[Rows of pointing data]
Begin
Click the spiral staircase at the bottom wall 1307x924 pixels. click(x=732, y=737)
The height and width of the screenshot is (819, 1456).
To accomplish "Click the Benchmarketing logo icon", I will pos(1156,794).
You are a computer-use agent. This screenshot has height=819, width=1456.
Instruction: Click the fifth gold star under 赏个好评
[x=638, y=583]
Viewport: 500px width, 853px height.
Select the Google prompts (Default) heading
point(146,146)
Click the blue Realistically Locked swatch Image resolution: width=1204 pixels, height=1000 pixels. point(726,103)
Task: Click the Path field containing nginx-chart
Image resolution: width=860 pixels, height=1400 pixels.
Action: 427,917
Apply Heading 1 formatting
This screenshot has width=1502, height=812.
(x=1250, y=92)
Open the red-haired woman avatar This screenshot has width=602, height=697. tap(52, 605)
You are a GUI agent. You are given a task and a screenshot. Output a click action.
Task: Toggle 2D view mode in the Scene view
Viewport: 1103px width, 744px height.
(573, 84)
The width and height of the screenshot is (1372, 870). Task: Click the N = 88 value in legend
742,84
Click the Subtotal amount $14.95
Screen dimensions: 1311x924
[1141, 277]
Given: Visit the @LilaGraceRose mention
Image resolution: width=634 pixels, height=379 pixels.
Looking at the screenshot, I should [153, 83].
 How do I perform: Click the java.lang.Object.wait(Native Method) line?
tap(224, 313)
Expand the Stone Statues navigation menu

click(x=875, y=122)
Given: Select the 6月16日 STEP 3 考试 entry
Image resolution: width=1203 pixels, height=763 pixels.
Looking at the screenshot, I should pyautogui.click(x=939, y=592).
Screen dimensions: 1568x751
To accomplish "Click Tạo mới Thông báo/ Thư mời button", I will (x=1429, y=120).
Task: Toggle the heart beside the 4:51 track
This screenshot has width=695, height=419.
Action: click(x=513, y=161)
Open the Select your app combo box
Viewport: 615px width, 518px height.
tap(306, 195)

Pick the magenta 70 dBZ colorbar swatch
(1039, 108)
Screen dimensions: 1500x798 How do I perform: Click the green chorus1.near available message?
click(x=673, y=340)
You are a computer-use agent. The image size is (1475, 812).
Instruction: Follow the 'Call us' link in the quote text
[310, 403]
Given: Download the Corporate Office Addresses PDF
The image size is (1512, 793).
End
Reproduce verbatim the stretch of items from the line containing "The height and" through the line containing "click(x=673, y=340)".

The height and width of the screenshot is (819, 1456).
To accomplish "Click the Benchmarketing logo icon", I will pos(1156,794).
You are a computer-use agent. This screenshot has height=819, width=1456.
Instruction: Click the fifth gold star under 赏个好评
[x=638, y=583]
Viewport: 500px width, 853px height.
Select the Google prompts (Default) heading
point(146,146)
Click the blue Realistically Locked swatch Image resolution: width=1204 pixels, height=1000 pixels. point(726,103)
Task: Click the Path field containing nginx-chart
Image resolution: width=860 pixels, height=1400 pixels.
Action: 427,917
Apply Heading 1 formatting
This screenshot has width=1502, height=812.
(x=1250, y=92)
Open the red-haired woman avatar This screenshot has width=602, height=697. tap(52, 605)
You are a GUI agent. You are given a task and a screenshot. Output a click action.
Task: Toggle 2D view mode in the Scene view
Viewport: 1103px width, 744px height.
(573, 84)
The width and height of the screenshot is (1372, 870). Task: Click the N = 88 value in legend
742,84
Click the Subtotal amount $14.95
Screen dimensions: 1311x924
[1141, 277]
Given: Visit the @LilaGraceRose mention
Image resolution: width=634 pixels, height=379 pixels.
Looking at the screenshot, I should [153, 83].
 How do I perform: Click the java.lang.Object.wait(Native Method) line?
tap(224, 313)
Expand the Stone Statues navigation menu

click(x=875, y=122)
Given: Select the 6月16日 STEP 3 考试 entry
Image resolution: width=1203 pixels, height=763 pixels.
Looking at the screenshot, I should pyautogui.click(x=939, y=592).
Screen dimensions: 1568x751
To accomplish "Click Tạo mới Thông báo/ Thư mời button", I will (x=1429, y=120).
Task: Toggle the heart beside the 4:51 track
This screenshot has width=695, height=419.
Action: click(x=513, y=161)
Open the Select your app combo box
Viewport: 615px width, 518px height.
tap(306, 195)

Pick the magenta 70 dBZ colorbar swatch
(1039, 108)
Screen dimensions: 1500x798 How do I perform: Click the green chorus1.near available message?
click(x=673, y=340)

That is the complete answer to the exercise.